(TASK TO CARRY OUT) Give the records again exactly, but drop the pictures.

※ ※ ※

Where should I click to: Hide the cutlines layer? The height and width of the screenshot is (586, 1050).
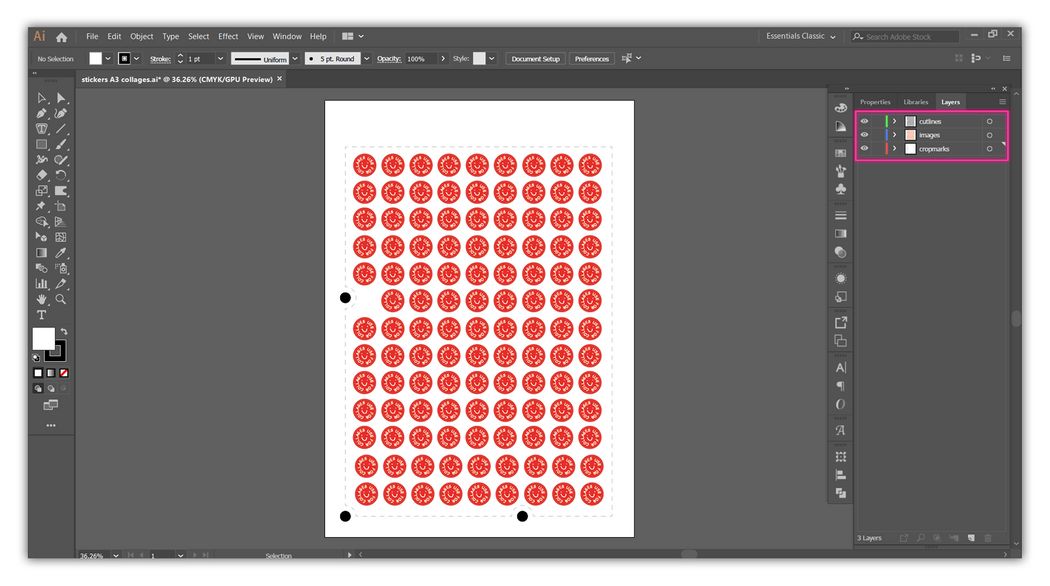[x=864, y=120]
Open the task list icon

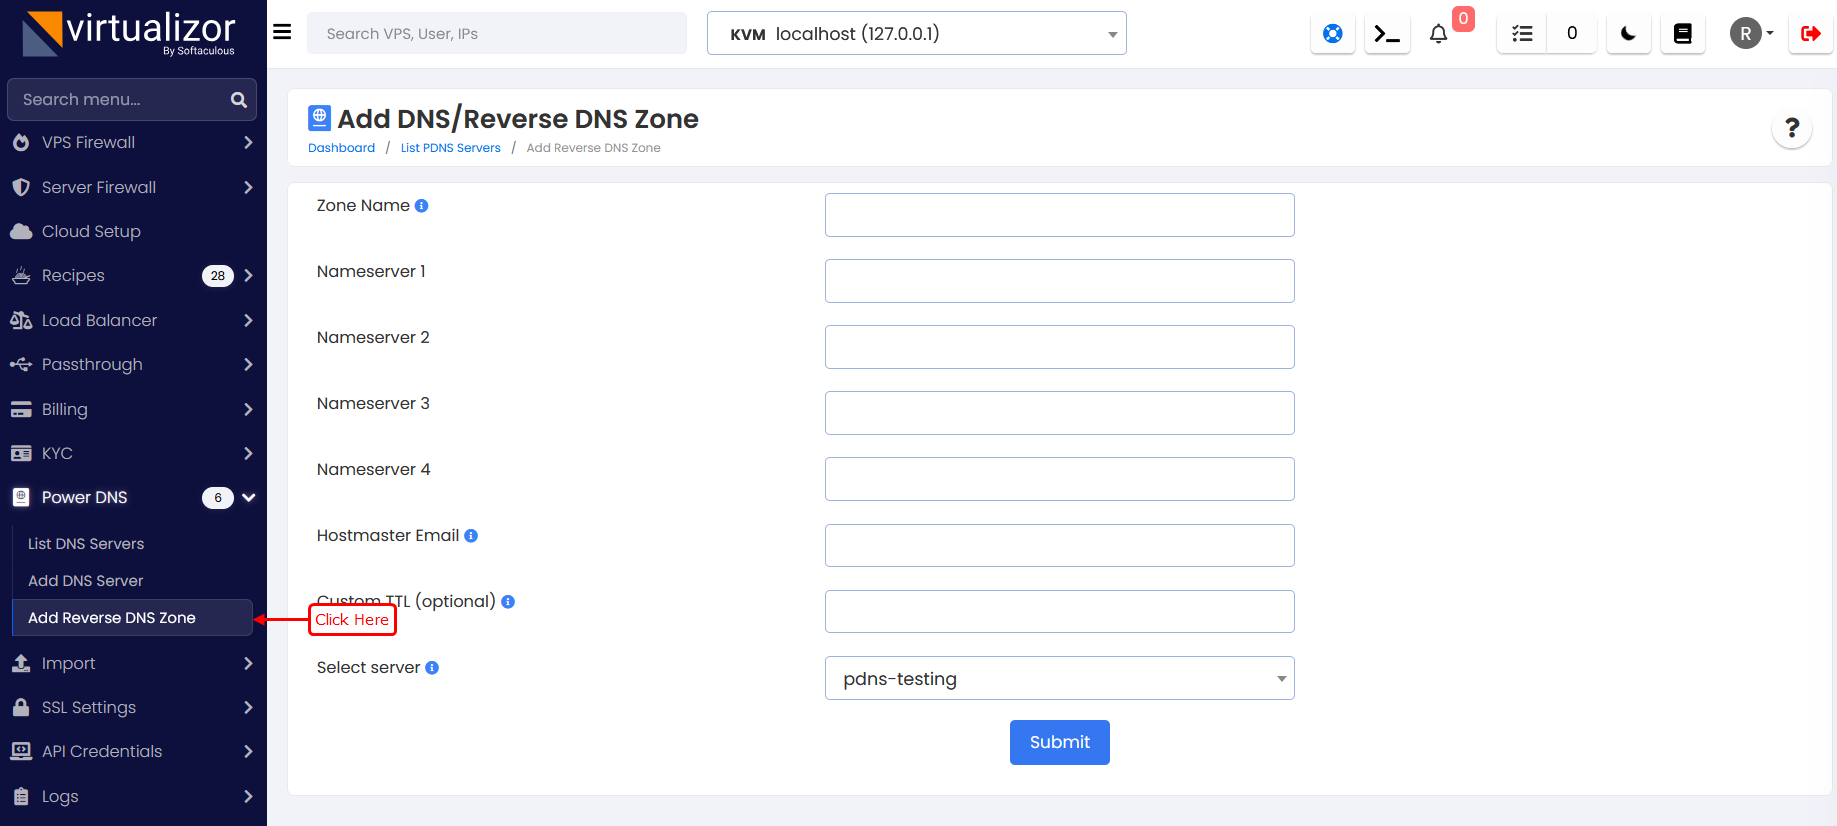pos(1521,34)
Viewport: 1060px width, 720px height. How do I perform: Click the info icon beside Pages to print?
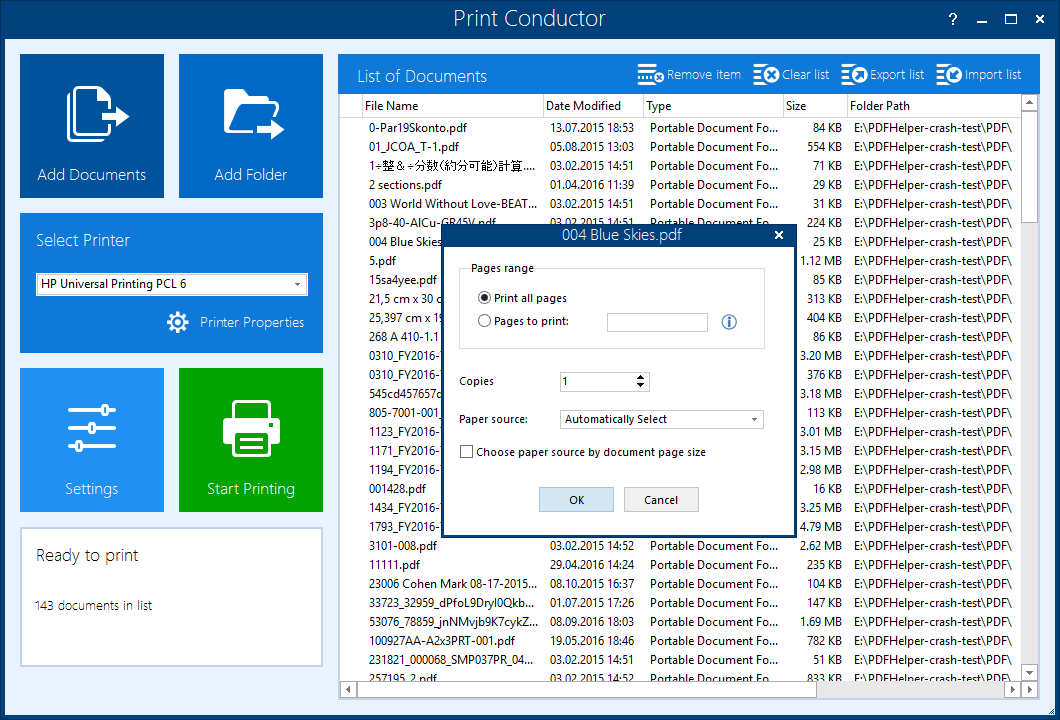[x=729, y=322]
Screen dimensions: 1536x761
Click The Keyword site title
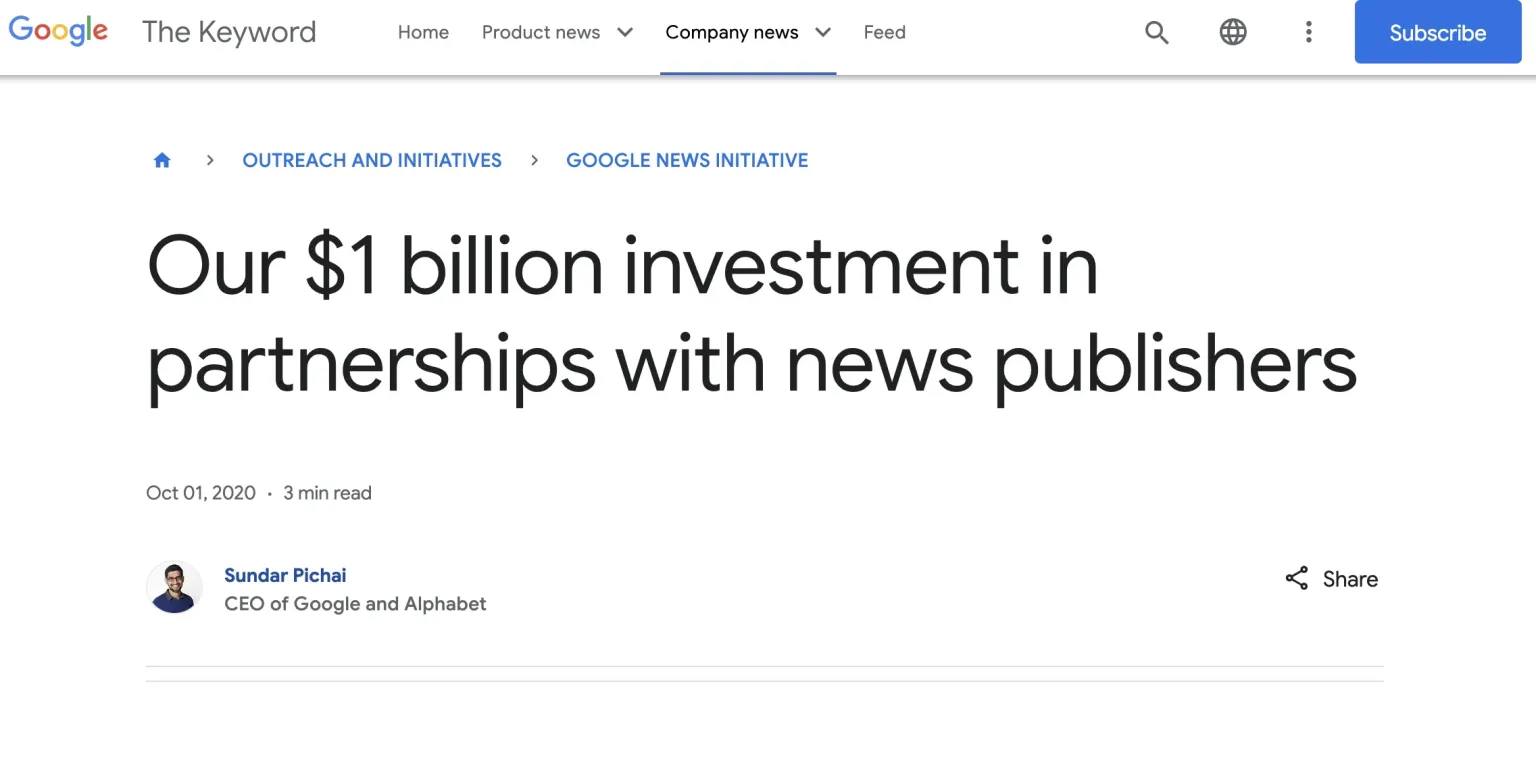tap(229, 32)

※ ※ ※

(PROBLEM SOLUTION)
Where should I click to: Hide the cutlines layer? The height and width of the screenshot is (586, 1050).
[x=864, y=120]
Open the task list icon

pos(1521,34)
Viewport: 1060px width, 720px height. How do I perform: Click the info icon beside Pages to print?
[x=729, y=322]
Screen dimensions: 1536x761
Click The Keyword site title
tap(229, 32)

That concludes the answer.